Michael Moore's big win at Cannes invites scrutiny – this article by Andrew Anthony of The Observer suggests that Moore, as he says himself, "deeply flawed." [Link] What I think, after my short time in his company, is that Moore is a man you would not want as an opponent, but also one you'd think twice about calling a friend. Though a talented film-maker and a clever showman, a populist who knows how to play the maverick, he is too often both big-headed and small-minded. In his desire to be seen as the decent man telling truth to power, he is too ready to blame those less powerful than himself for his shortcomings. He was justly revered in the Palais, but out on the street no one had a kind word to say about him. At Cannes, Moore may have been the star but he was not, it seems, the man of the people.


Stumbling out of The Eternal Sunshine of the Spotless Mind tonight, I heard what sounded like a vacuum roar, then noticed this surreal scene – somebody was adding air to Garfield. I moblogged it, o'course.
The late Vaughn Bode's son Mark is reviving the late, whacky cartoonist's focal character, Cheech Wizard, for The Lizard of Oz, a book that was brewing in his father's head before he died. [Link to the NY Times Story (which will require registration, natch).]"I never thought I'd revive Cheech Wizard because he was too personal to my father," Mr.
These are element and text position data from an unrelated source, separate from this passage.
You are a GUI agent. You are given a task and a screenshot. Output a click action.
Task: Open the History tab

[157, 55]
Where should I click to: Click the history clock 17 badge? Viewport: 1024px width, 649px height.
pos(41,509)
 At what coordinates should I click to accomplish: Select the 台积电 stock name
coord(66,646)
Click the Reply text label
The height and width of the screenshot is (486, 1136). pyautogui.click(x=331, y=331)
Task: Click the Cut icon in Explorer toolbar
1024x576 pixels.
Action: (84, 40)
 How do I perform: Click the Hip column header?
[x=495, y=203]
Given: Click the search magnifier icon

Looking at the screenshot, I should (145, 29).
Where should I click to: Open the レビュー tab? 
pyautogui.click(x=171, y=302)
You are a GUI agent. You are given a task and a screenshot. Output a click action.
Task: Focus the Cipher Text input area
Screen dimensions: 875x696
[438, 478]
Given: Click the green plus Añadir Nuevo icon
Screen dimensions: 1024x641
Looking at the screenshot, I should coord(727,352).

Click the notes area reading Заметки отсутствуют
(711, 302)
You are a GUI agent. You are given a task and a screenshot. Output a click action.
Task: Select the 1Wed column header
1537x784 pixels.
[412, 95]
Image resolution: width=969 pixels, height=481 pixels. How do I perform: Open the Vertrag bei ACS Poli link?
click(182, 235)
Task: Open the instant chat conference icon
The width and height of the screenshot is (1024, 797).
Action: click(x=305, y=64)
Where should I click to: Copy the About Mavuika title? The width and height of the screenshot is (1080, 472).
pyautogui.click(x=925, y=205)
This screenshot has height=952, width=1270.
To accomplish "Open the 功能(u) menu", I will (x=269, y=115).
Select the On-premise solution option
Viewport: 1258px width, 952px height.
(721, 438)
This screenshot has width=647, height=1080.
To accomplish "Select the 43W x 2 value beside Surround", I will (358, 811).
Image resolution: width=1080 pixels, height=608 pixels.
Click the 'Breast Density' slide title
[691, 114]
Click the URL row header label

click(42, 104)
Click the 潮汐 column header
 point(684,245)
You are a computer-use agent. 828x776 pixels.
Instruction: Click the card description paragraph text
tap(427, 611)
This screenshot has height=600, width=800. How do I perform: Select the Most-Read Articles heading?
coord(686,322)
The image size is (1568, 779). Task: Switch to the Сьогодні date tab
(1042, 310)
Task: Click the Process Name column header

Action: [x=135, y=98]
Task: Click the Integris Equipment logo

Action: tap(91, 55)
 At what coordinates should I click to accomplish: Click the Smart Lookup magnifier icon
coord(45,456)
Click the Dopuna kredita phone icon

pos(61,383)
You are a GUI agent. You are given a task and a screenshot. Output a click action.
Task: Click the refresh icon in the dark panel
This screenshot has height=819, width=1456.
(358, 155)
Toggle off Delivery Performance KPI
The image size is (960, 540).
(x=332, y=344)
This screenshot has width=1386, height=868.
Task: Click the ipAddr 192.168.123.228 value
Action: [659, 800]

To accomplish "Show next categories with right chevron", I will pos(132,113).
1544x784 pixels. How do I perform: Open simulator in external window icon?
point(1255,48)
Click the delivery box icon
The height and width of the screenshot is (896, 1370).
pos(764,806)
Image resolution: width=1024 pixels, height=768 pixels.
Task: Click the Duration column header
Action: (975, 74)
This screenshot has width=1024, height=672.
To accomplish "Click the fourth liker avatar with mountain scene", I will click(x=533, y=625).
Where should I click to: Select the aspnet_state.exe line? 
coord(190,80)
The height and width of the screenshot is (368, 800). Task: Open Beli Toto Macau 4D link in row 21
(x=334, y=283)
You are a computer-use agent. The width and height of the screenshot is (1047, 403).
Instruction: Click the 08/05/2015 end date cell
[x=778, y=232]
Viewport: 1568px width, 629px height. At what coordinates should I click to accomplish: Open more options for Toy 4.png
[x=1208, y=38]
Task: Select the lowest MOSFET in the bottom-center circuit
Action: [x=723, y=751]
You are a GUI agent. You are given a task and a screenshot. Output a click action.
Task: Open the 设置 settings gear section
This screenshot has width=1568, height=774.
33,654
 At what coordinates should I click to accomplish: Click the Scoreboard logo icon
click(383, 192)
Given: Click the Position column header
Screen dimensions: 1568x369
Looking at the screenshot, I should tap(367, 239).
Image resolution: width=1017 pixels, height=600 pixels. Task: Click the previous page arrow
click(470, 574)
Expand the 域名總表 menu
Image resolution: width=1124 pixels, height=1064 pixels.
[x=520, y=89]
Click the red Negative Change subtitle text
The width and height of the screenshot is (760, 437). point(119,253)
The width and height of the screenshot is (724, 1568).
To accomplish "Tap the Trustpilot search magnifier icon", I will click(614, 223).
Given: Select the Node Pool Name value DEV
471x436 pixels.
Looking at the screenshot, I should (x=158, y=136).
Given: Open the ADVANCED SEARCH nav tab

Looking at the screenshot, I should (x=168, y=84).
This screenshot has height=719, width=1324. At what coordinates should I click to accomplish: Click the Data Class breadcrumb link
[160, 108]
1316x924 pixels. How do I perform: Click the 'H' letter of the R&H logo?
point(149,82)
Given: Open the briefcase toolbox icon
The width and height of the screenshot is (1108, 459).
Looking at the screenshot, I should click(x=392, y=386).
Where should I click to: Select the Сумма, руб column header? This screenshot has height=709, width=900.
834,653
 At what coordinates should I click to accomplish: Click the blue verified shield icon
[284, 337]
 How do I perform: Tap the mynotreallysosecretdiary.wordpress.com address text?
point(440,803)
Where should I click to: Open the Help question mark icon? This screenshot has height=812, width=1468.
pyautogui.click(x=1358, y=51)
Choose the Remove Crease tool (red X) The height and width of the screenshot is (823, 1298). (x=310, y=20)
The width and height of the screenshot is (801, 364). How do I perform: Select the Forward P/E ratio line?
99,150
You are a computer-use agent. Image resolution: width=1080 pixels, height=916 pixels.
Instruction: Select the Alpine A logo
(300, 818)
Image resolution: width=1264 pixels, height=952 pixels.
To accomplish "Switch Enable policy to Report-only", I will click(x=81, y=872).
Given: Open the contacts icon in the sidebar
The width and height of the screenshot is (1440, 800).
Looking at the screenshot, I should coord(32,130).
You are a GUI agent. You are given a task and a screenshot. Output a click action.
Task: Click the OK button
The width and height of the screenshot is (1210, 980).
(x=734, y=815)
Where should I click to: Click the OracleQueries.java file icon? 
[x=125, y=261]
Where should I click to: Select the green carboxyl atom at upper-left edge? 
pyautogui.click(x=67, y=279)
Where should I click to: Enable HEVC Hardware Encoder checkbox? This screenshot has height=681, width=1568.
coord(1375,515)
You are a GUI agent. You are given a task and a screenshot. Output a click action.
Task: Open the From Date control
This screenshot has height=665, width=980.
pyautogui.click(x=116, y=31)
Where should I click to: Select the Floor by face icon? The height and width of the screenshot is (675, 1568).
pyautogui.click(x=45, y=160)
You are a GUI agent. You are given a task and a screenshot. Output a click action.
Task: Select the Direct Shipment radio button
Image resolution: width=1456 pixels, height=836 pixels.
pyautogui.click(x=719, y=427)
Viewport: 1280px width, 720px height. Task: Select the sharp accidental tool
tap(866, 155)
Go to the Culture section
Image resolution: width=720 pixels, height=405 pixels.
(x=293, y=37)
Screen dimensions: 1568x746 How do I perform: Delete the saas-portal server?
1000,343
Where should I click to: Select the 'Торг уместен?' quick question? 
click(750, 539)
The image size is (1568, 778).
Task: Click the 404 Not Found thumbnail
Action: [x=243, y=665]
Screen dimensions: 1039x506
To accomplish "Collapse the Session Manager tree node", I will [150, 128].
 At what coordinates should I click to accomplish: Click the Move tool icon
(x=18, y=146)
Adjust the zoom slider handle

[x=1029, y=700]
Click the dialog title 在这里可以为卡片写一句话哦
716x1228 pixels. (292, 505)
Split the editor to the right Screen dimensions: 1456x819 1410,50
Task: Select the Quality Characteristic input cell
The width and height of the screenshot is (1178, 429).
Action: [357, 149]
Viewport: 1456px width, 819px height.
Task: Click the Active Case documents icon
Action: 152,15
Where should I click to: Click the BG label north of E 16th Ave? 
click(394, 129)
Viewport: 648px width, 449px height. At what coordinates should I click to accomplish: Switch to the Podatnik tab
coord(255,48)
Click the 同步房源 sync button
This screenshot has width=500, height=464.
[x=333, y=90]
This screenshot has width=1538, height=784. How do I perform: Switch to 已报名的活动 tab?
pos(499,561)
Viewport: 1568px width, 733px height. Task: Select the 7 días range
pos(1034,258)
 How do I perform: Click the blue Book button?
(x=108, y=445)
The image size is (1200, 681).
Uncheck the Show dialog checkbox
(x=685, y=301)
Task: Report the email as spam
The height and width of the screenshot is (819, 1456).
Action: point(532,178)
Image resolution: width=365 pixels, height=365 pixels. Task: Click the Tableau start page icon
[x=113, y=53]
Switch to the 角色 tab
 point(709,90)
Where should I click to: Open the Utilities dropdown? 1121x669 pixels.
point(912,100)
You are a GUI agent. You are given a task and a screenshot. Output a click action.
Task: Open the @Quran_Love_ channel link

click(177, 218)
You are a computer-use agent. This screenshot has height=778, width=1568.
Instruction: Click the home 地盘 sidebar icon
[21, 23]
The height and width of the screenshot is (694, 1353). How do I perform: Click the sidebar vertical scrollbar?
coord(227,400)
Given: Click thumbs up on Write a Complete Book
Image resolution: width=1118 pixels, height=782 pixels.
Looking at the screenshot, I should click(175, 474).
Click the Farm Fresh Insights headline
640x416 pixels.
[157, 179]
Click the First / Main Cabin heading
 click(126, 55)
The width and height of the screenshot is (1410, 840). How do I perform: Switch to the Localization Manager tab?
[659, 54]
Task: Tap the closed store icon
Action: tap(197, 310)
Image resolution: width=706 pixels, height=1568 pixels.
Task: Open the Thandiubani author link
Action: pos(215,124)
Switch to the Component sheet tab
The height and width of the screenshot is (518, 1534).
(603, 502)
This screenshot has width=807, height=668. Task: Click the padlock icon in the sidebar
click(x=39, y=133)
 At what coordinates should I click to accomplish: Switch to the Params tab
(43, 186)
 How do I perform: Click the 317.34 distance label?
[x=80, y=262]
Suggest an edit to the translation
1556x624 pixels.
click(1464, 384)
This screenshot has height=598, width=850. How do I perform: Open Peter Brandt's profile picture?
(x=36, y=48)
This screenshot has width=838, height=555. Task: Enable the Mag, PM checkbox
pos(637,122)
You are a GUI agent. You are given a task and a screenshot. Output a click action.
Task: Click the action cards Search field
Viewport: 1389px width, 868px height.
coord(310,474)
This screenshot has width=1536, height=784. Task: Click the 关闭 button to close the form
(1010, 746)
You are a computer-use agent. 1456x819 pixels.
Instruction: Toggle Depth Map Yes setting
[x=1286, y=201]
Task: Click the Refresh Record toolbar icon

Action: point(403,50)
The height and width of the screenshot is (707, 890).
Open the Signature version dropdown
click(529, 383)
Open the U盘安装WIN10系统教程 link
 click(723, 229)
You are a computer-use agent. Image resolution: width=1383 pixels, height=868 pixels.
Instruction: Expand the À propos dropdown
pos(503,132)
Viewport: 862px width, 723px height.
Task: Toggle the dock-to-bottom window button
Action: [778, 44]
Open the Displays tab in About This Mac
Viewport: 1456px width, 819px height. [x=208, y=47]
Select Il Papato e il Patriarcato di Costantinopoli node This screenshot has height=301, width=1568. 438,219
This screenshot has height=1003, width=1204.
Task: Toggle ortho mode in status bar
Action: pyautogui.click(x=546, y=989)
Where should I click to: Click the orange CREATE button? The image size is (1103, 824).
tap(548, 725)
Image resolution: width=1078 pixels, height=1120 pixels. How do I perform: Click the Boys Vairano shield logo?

Bode said. The 70's creature, seen frontally, is a flaccid yellow hat with cartoony red legs and questionable underquarters. "Cheech was my father's alter ego," he added, "a bad-mouth hat with no respect for anyone, completely the opposite of Vaughn, who was charismatic but shy." At first, the son said, he felt intimidated reviving his father's best-known character. The Cheech strip was enormously popular when it ran in National Lampoon magazine in the early 1970's.